Technological advances herald a major oportunity


For years patches, inhalers and pumps have accounted for the lion's share of the drug-device combination market, but there are signs that new, innovative products are emerging from the R&D pipeline.

Drug-device combinations have been around for more than 50 years, with transdermal patches delivering drugs, stents coated with anticoagulants, inhaled medicines and drugs bundled alongside diagnostics all coming under the FDA's broad definition of the term.

All told, the global market for drug-device combinations (excluding companion diagnostics) in 2012 was around $66bn, and is predicted to grow at a near 8 per cent to 2019, outpacing the background growth of the pharma and medical device markets to reach $115bn, according to recently published data from Transparency Market Research (TMR).

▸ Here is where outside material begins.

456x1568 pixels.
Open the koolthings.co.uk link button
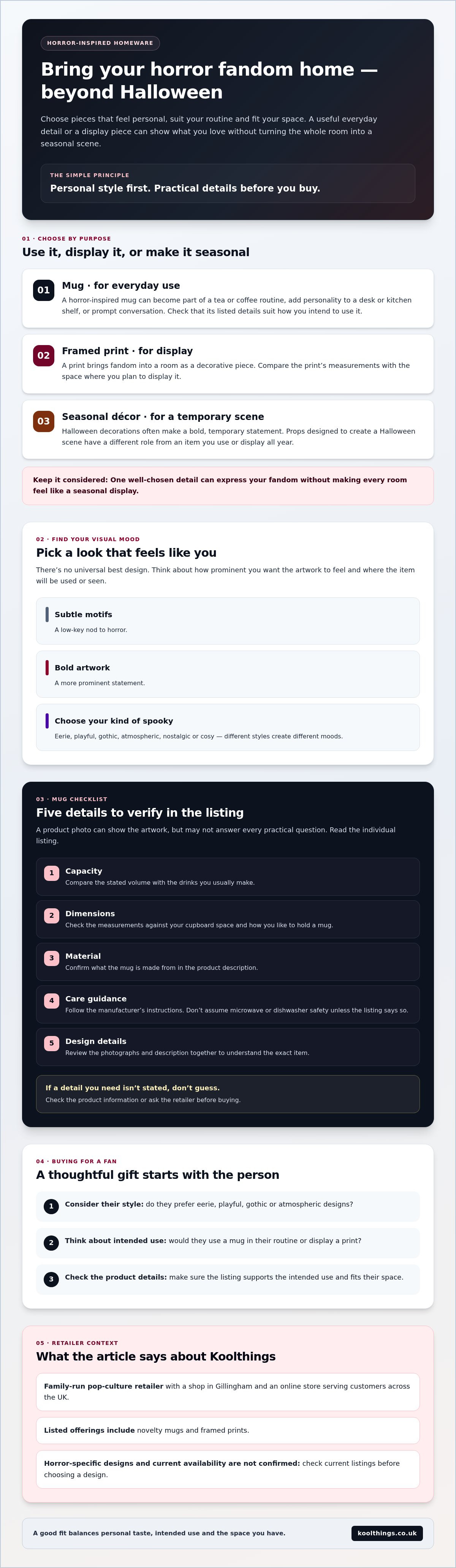387,1533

But the size of that market belies that fact that combination products that have been around for decades account for a massive proportion of sales. Transdermal patches make up the biggest share at around $25bn in 2012, while inhalers made up another $20bn. 

Start adding implantable and ambulatory pumps and other delivery devices such as pre-filled syringes and autoinjectors - which represent multi-billion dollar markets in their own rights - and it becomes apparent that while industry pipelines have yielded many innovative product developments - such as 'bioactive' materials linked to drugs or biological components - commercialised projects remain thin on the ground.

Bioresorbable implants are expected to drive the combination products market in the coming years

One reason is that for years drug device combination developers were caught between two regulatory pathways - for drugs and medical devices - and it was not until 2002 that the FDA set up the Office of Combination Products (OCP) specifically to handle the convergence of the two technologies.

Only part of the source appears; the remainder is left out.